Just like the people who railed against the Rite of Spring in 1913, which wasn't really atonal.

But I don't think the analogy is apt. A degree of incomprehension is to be expected when one confronts a truly "new" work of art... but this incomprehension rapidly fades. The Rite was quickly embraced... to the point that by 1940 Disney was employing it in his animated film, _Fantasia_. Impressionism, Matisse, Picasso... were all rapidly absorbed into the artistic language. But here we are not talking about some nascent art, but rather an art form that has become the academy for nearly a century. But did this art go too far? Is such possible? Looking back on the history of the visual arts, the period known as Mannerism is largely seen as something of an anomaly... a period of extreme artifice and abstraction that produced a few great artists... but was eventually rejected. Is it not possible for music lovers and for musicians and composers to question the directions of academic Modernism without being seen as Romanticist hold-overs?

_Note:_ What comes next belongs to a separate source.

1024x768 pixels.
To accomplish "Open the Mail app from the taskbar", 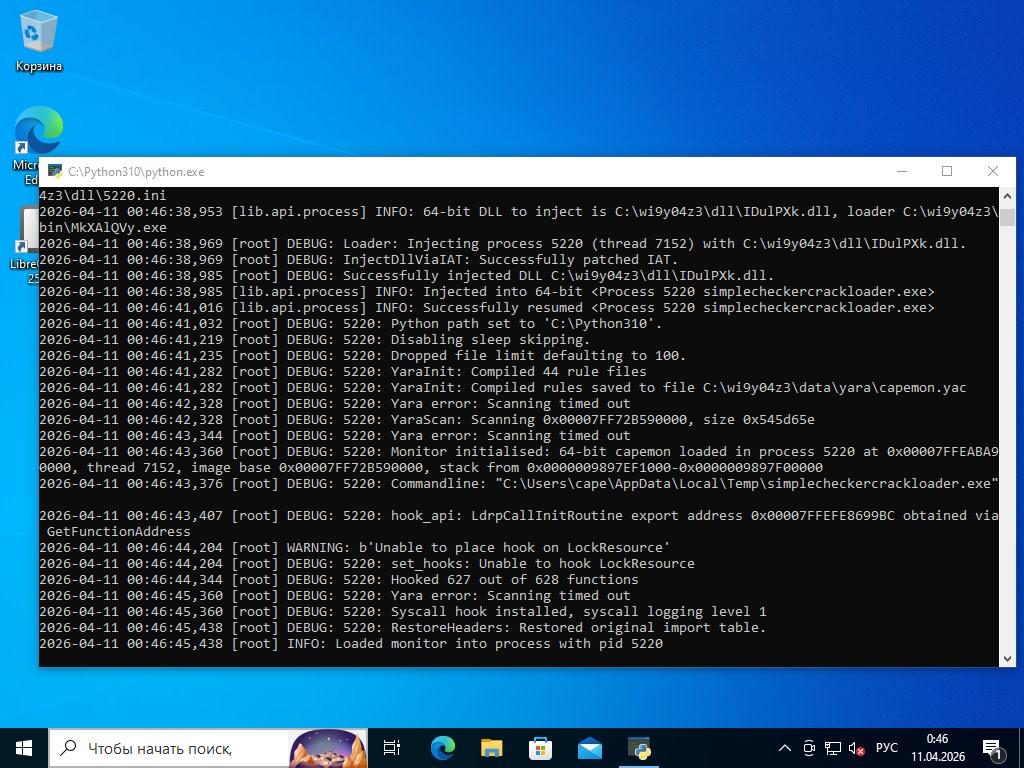I will (x=590, y=748).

HarpsichordConcerto- I'm looking forward this year to Carl Vine's (born 1954) piano concerto number 2, to be premiered this year and performed by the Sydney Symphony Orchestra. There is simply just a sense of excitement attending a premiere in a concert hall, performed by a top (local) orchestra of new music of an old genre, that might actually be modern judging by Vine's music. Composed for pianist Piers Lane, premiere in August! Vine's music can be described as "modern tonal".

Yes... I greatly enjoyed the live performance of music by David Lang, including a premiered chamber work. I can think of any number of living composers whose latest efforts I keep an eye... and ear out for. I don't imagine that questioning certain directions taken in music needs to be thought of in any way as questioning the whole of Modern/Contemporary music or the future of music.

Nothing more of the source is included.